Все эти абстрактные советы под пиво в выселенной комнате, где в огромной ванне лежат свежесрезанные веники и одеяло.

— Да нет же, кончено. Кончено. Мышцы съели мой мозг, любовь — красоту; я жду той когорты, что живет в Большевистском переулке — они звали меня в коммуну и живут в выселенном доме при винном магазине — я им подхожу; то, что было мне дано, забудется, а обостренное внимание будет вынуто… Что? Я не помню, я уже плохо помню, только стыдно будет встретить кого-нибудь из знакомых. И вести я себя буду так, чтобы меня поскорей зарезали. Или чтобы зарезала я: это проще. Несколько лет я представляю себе это: он спит, как тогда, в ботинках и куртке, и называет меня сквозь сон чужим именем, и друг его спит на нашей постели поперек; они выпили четыре бутылки и будут еще; я беру длинный выржавленный нож, лежащий в бумаге с селедочным маслом — главное, длинный, чтобы достать до сердца, и от детского ужаса получить двойку, не могу вспомнить, где право, где лево. Он лежит на животе, значит, сердце выходит справа, потому что если перевернуть, то слева. Где же сердце — выше, ниже? — не попасть бы в ребро. «Таня, — рычит он сплошным бессогласным рыком, — Танюша, сними брюки!» Сейчас тебе будут брюки. «Танюша», значит. Нож входит нормально и тут же вытаскивается. И еще раз. Он тонко ахнул, одновременно трезвея и теряя сознание, и я прикрыла его детским одеяльцем вместе с ножом.

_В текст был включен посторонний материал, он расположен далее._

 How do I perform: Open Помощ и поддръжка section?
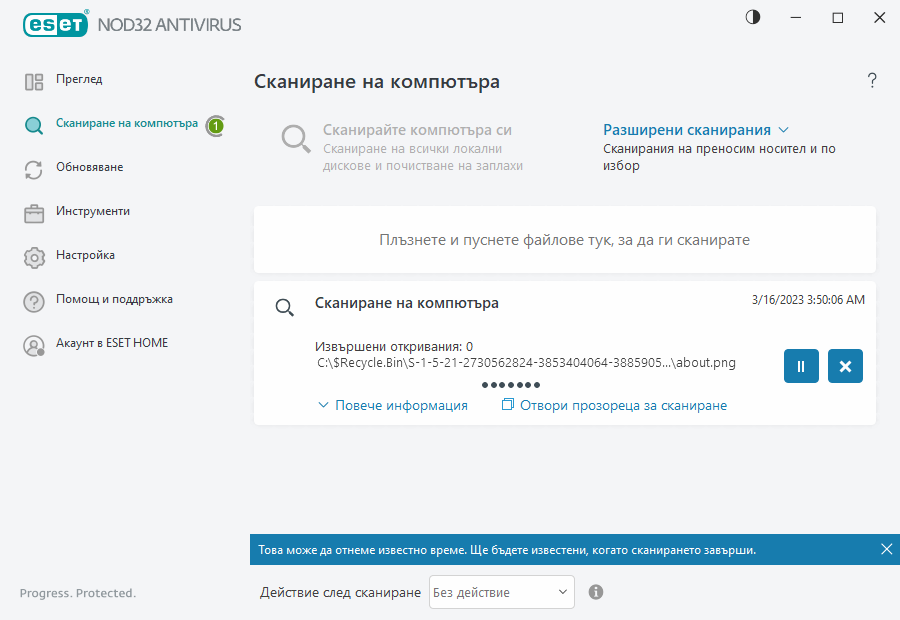coord(113,299)
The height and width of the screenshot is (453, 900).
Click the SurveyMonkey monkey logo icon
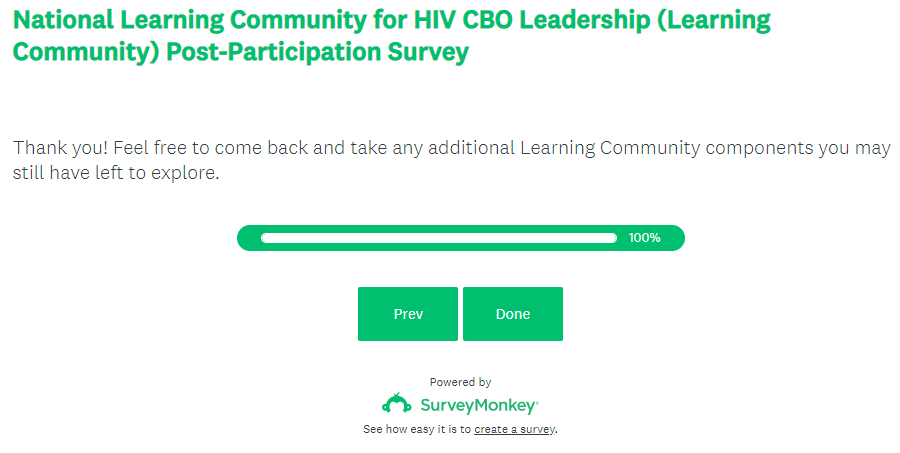pos(396,404)
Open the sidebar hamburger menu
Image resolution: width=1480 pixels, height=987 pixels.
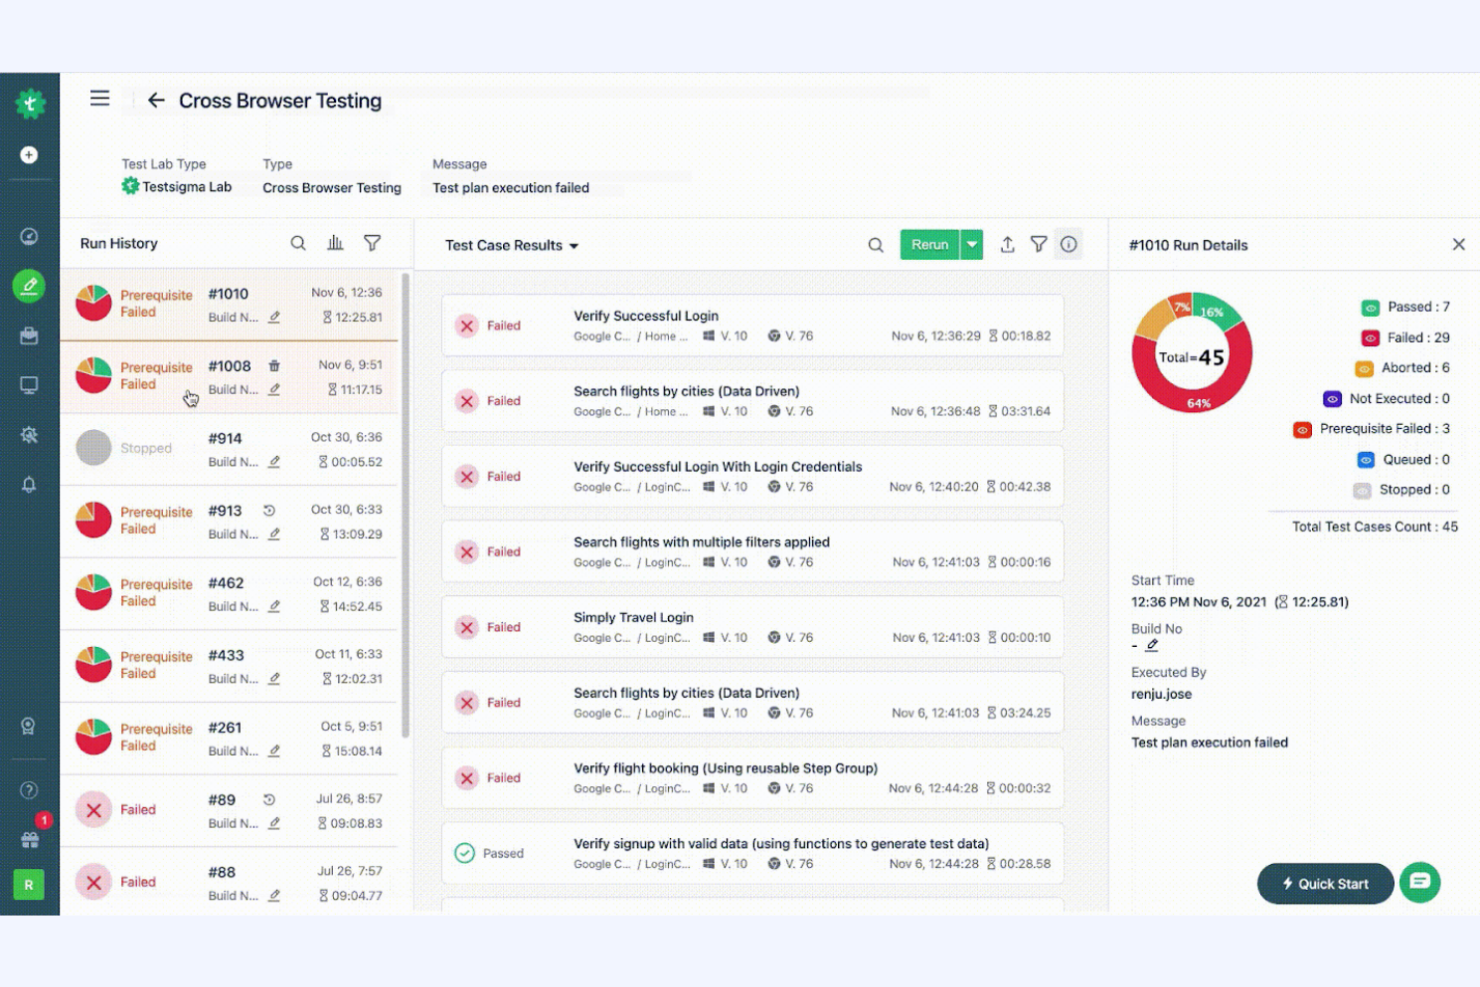99,98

Входит его сын с другом, им открыла соседка, он просит разрешения «поправить здоровье» и я говорю:

— Тише, он спит. Возьми там, под столом.

Я ухожу очень быстро, пока кровь не начала просачиваться из-под двери, и — думаю я — они в любом случае нескоро спохватятся.

Снова, по порядку: комбинезон, который нет сил чинить, перекрашенные носки, губы карандашом, замотаться платком, бесформенное чужое пальто, складки его просверлены пылью, чужие ботинки, деформированные оттого, что и их зашивали, руки в карманы — перебирать два пятачка, и — куда же — по вечному ветру — к ведрам? к одиннадцати? К чему — прислониться — к жестяному холодному памятнику; а он, трагически усмехающийся, всегда трагически, скажет:

— Посмотрите, какая у нее рука.

Другая уборщица в это время пыталась утихомирить свою бровь и читала для успокоения «Пионерскую правду», найденную в актовом зале. Вчера она пила непрерывно двенадцать часов разные напитки: сухое вино, коньяк, водку, кагор и снова вино; бровь колотилась, как сумасшедшая, — уборщица придерживала ее рукой.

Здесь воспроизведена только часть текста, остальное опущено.